▸ Excerpt provided:
_ _ _ _ _

# Intermediate Assouad-like dimensions

**Authors:** Ignacio Garc\'ia, Kathryn Hare, Franklin Mendivil

arXiv: 1903.07155 · 2020-09-09

## TL;DR

This paper introduces a new family of bi-Lipschitz-invariant dimensions that interpolate between box and Assouad dimensions, providing refined geometric insights and exploring their properties through Cantor sets and other constructions.

## Contribution

It defines and studies intermediate dimensions between box and Assouad, including their relationships, properties, and explicit calculations for Cantor-like sets.

## Key findings

- Constructed a Cantor set with a non-trivial interval of dimensions.
- Demonstrated that decreasing sets in R can have intermediate dimensions.
- Provided formulas for dimensions of Cantor-like sets.

_ _ _ _ _

▸ Aim of the task:
Could you resume the summary of the paper on intermediate Assouad-like dimensions, picking up after its last key finding? The material after this point is separate from the paper summary.

_ _ _ _ _

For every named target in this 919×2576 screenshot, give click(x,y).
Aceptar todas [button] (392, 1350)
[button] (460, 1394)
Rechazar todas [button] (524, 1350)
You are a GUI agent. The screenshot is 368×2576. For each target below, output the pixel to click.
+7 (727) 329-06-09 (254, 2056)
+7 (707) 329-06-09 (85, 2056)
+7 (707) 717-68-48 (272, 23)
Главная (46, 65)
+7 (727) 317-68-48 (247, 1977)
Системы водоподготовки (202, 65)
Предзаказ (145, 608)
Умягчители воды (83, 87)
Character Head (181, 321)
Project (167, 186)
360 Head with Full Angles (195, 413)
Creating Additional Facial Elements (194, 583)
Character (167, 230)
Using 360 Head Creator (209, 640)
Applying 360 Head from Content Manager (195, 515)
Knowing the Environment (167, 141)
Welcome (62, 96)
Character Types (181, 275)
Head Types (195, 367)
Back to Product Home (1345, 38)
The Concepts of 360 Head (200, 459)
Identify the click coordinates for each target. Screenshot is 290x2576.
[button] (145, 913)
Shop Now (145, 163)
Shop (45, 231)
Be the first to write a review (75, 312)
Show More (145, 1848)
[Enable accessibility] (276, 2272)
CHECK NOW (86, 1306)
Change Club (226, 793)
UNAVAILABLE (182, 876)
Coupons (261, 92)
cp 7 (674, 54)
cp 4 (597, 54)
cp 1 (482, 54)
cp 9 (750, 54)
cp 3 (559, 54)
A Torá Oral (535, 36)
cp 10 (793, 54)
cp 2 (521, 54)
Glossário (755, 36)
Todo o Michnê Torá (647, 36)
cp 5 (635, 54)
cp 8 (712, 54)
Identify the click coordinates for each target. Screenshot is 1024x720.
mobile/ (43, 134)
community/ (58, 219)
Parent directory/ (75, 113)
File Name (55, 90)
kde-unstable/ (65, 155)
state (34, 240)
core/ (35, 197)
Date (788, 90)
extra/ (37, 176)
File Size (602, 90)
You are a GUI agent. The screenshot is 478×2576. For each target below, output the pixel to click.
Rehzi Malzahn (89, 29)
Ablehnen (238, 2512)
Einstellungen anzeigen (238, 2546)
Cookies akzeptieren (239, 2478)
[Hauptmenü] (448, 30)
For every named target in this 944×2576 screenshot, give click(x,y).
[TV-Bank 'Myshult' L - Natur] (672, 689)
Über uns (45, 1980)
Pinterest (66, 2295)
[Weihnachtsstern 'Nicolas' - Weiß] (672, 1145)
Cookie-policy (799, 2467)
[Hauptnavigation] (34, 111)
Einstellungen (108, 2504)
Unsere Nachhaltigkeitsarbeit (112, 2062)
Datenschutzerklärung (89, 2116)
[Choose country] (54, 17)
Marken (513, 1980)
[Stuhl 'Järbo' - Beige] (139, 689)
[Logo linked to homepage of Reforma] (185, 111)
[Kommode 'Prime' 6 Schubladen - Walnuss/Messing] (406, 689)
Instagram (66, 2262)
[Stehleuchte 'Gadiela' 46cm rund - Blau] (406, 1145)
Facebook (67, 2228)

_ _ _ _ _

▸ Expected answer:
## Abstract

We introduce and study bi-Lipschitz-invariant dimensions that range between the box and Assouad dimensions. The quasi-Assouad dimensions and $\theta$-spectrum are other special examples of these intermediate dimensions. These dimensions are localized, like Assouad dimensions, but vary in the depth of scale which is considered, thus they provide very refined geometric information.   We investigate the relationship between these and the familiar dimensions. We construct a Cantor set with a non-trivial interval of dimensions, the endpoints of this interval being given by the quasi-Assouad and Assouad dimensions of the set. We study continuity-like properties of the dimensions. In contrast with the Assouad-type dimensions, we see that decreasing sets in $\mathbb{R}$ with decreasing gaps need not have dimension $0$ or $1$.   Formulas are given for the dimensions of Cantor-like sets and these are used in some of our constructions. We also show that, as is the case for Hausdorff and Assouad dimensions, the Cantor set and the decreasing set have the extreme dimensions among all compact sets in $\mathbb{R}$ whose complementary set consists of open intervals of the same lengths.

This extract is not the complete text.